Possiamo dire, quasi senza alcun indugio, che se la vittoria fosse andata a Massenzio, nella battaglia di Ponte Milvio, avremmo un contesto contemporaneo completamente diverso. Né Massenzio stesso né Licinio avevano la caratura necessaria per risollevare così tanto due questioni, come Roma e la Cristianità, che tanto hanno disegnato il futuro da quel momento.

Note

  • 1: Flavio Valerio Aurelio Costantino; Naissu, 27 febbraio 274 – Nicomedia, 22 maggio 337.
  • 2: Marco Aurelio Valerio Massenzio; 278 – Roma, 28 ottobre 312
  • 3: storico bizantino vissuto nel VI secolo.
  • 4: conservata quasi per intero grazie al manoscritto Vaticano Greco 156, questa importante opera è composta di sei libri che vanno dalla guerra di Troia, fino al Sacco di Roma e alle vicende di Alarico I, passando per l’abdicazione di Diocleziano a cui ci siamo interessati per la battaglia di Ponte Milvio.
  • 5: Lucio Cecilio Firmiano Lattanzio; Africa 250 – Gallia 327.
  • 6: Cesarea (Palestina) 265 – 340.
  • 7: questa carica la dobbiamo al primo vero imperatore della storia di Roma, dal passaggio di Repubblica a Impero. Gaio Giulio Cesare Ottaviano Augusto fu infatti il primo imperatore di Roma a cui venne attribuito questo nome.
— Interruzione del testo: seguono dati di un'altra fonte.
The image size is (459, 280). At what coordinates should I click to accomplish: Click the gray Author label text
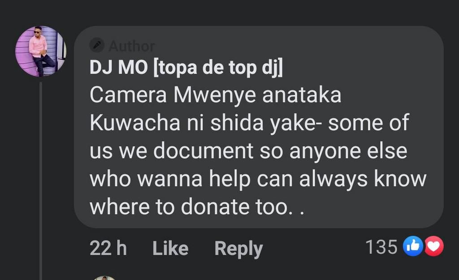tap(131, 46)
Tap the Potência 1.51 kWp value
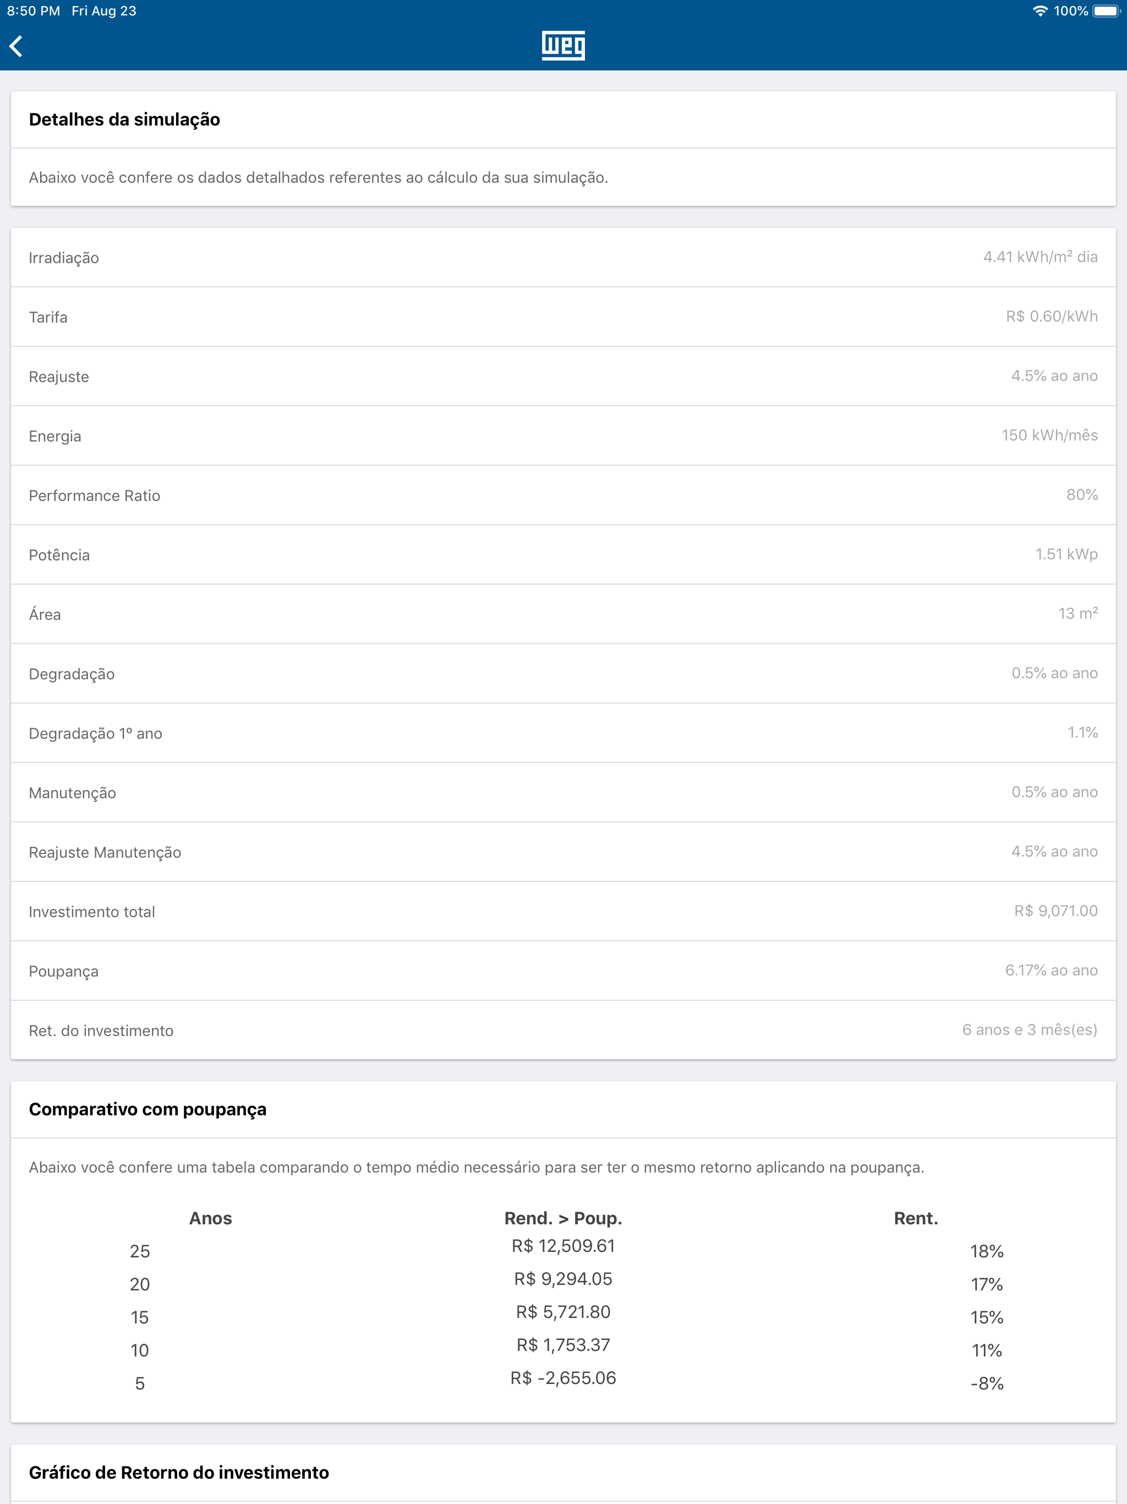 1066,555

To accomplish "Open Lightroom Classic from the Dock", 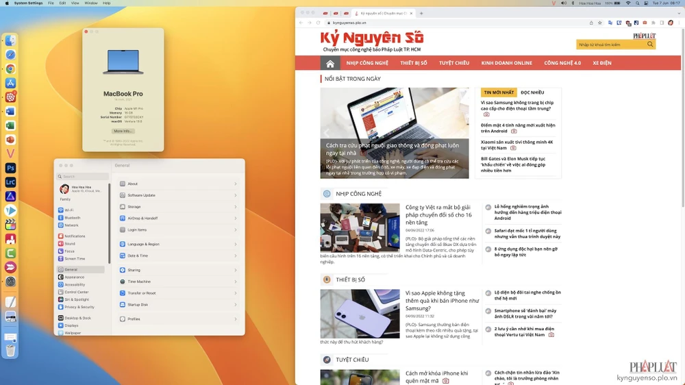I will (x=10, y=182).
  • 8: Flavio Valerio Costanzo, detto Cloro; Illirico, 31 marzo 250 – Eboracum, 25 luglio 306.
  • 9: Marco Aurelio Valerio Massimiano Erculio; Sirmo 250 – Massilia, luglio 310.
  • 10: durante il periodo della Repubblica romana, questo titolo veniva dato ai comandanti più degni. Una volta espanso il titolo di Roma a impero, questo titolo era parte integrante del titoli del nuovo augusto.
  • 11: era ufficialmente la guardia del corpo dell’imperatore. Una squadra di elite scelta dall’imperatore stesso o da un delegato dell’imperatore, per proteggere in battaglia il sovrano. Con il tempo però venne attribuito loro una grande quantità di mansioni tra le più disparate, come spionaggio, ambasciate e delegazioni politiche.
  • 12: il Castro era in epoca romana l’accampamento principale dell’esercito. Nello specifico, qui si intende il fulcro vitale dell’accampamento, ovvero le truppe d’elite del sovrano, i pretoriani.
  • 13: Valerio Liciniano Licinio; 265 – Tessalonica, 325.
  • 14: il Chi-Ro o Monogramma di Cristo, deriva dal greco Chrismon, una fusione delle lettere dell’alfabeto ellenico che formano l’abbreviazione del nome Gesù. Da Costantino in poi questo simbolo, una P sopra una X, venne usata come cristogramma ufficiale. Spesso a completare il monogramma compaiono anche due altre lettere, in piccolo, l’alfa e l’omega greche, posizionate ai lati del simbolo principale, che starebbero ad indicare il principio e la fine, essendo la prima e ultima lettera dell’alfabeto.
  • 15: Helmuth Karl Bernhard Graf von Moltke; Parchim, 26 ottobre 1800 – Berlino, 24 aprile 1891.
  • 16: zona situata lungo la via Flaminia, ora è una frazione di Roma.
  • 17: Gaio Galerio Valerio Massimiano; Serdica, 250 – Serdica, 5 maggio 311.
  • 18: Gaio Aurelio Valerio Diocleziano; Salona, 22 dicembre 244 – Spalato, 3 dicembre 311.
  • 19: popolazione pre-celtica stanziatasi nelle zone dell’attuale Scozia.
  • 20: di questa donna non si conosce molto.
  • 21: 312.
  • 22: muore a Verona nel 312.
  • 23: un comparto dell’esercito, nascente dalla popolazione sasanide, equipaggiato con pesanti armature e accompagnati da cavalli rivestiti anch’essi da lamine di ferro pesanti a proteggerli. La loro arma era la lancia, portata in resta che gli consentiva scarse abilità di manovra, ma una grande potenza e protezione.